Assignment> Scan the records for "arrow". Show the matching lines.

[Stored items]
________________________
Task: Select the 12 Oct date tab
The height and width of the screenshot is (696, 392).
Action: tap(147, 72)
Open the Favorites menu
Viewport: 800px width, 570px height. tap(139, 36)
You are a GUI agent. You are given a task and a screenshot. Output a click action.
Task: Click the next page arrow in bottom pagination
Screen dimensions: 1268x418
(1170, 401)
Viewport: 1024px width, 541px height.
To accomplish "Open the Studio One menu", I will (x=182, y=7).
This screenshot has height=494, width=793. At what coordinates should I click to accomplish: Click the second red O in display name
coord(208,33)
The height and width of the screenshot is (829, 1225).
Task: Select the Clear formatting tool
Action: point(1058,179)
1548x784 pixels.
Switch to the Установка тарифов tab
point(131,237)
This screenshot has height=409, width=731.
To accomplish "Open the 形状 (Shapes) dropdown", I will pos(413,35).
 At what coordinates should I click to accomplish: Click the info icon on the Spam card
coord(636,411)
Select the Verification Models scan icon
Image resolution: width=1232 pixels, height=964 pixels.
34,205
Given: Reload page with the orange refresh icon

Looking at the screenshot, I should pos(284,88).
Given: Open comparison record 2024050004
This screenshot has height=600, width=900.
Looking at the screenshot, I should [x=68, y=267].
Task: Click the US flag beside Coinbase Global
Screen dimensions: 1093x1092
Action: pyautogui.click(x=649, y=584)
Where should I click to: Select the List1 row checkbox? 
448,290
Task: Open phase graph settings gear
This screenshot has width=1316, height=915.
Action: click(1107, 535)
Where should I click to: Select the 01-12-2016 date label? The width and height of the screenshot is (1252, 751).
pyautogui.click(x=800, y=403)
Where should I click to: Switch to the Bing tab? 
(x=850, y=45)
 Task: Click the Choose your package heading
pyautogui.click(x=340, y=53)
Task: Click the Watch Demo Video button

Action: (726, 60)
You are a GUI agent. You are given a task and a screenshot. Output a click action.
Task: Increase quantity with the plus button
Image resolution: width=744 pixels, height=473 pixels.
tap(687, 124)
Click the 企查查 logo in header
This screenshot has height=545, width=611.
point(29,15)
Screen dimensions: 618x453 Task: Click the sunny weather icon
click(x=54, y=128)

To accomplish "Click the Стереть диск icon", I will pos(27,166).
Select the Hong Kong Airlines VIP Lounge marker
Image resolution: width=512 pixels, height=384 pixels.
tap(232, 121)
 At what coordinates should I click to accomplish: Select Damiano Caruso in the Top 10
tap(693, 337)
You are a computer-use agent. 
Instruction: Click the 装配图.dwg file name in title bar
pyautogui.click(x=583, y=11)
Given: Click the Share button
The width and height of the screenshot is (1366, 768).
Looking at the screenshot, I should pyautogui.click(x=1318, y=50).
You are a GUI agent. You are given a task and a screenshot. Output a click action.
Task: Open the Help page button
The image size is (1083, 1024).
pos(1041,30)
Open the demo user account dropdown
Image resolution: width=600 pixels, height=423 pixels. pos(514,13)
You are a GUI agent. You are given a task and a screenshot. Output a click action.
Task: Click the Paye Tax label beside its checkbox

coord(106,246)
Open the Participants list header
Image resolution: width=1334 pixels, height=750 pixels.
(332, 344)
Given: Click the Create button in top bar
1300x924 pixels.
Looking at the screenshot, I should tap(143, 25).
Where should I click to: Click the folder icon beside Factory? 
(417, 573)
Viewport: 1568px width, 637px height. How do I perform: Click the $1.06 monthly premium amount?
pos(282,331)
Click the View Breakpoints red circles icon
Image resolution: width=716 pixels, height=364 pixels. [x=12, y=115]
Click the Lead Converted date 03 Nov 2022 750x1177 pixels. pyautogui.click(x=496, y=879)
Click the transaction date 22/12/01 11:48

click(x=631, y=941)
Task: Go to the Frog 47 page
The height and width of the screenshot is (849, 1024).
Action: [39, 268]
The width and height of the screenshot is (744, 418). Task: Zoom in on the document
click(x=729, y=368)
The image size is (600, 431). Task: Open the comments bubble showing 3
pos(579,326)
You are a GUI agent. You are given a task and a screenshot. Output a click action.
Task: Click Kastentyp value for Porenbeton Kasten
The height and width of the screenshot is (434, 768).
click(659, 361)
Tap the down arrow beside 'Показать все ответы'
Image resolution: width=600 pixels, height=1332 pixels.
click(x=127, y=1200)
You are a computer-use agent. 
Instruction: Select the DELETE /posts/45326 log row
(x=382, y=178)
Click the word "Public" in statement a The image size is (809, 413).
________________________
Answer for the task>
Task: Click the next page arrow in bottom pagination
Tap the down arrow beside 'Показать все ответы'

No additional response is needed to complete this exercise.